LINGUIST List 4.363

Tue 11 May 1993

Sum: Grammars/Parsers for the English Language

Editor for this issue: <>


Directory

  1. Roland Stuckardt, SUMMARY: Grammars/Parsers for English Language

Message 1: SUMMARY: Grammars/Parsers for English Language

Date: Tue, 11 May 93 12:20:29 +0SUMMARY: Grammars/Parsers for English Language
From: Roland Stuckardt <stuckarddarmstadt.gmd.de>
Subject: SUMMARY: Grammars/Parsers for English Language


Five weeks ago, I asked the LINGUIST audience about Grammar/Parsing
components for English language. This is a brief summary of
the answers that I've received.

There have been six responses, five by email and one by
conventional letter post, covering a total of four different
tools. One tool collection ("The Alvey Natural Language Tools")
was mentioned in three responses.

Thanks a lot for all of those who helped.

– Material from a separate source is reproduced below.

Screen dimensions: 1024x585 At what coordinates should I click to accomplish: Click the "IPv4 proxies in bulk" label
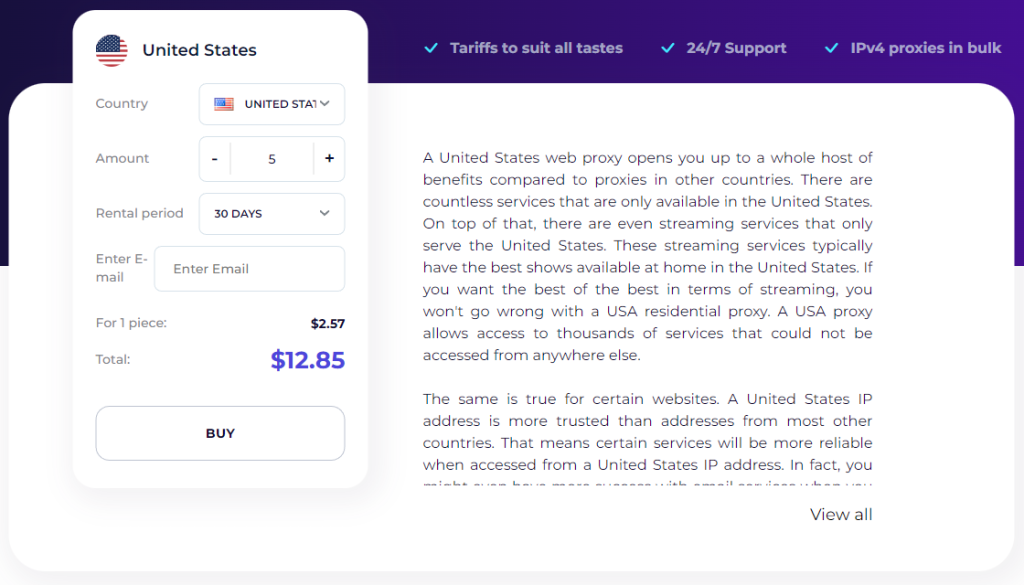click(925, 48)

In the sequel, I give a summarizing description of the tool features.
The tools are described in alphabetical order.

(1) Alvey Tools

TOOL NAME

 The Alvey Natural Language Tools

DISTRIBUTOR/DEVELOPERS

 Lynxvale WCIU Programs
 20 Trumpington St.
 Cambridge, CB2 1QA, UK
 Fax: +223 332797

 developed by: the Universities of Cambridge, Edinburgh and Lancaster

DESCRIPTION OF COMPONENTS

 Lexicon: 63000 entries (40000 homonyms) for English.

 Morphological analyzer for English (adaptable "for
 most European languages and many others").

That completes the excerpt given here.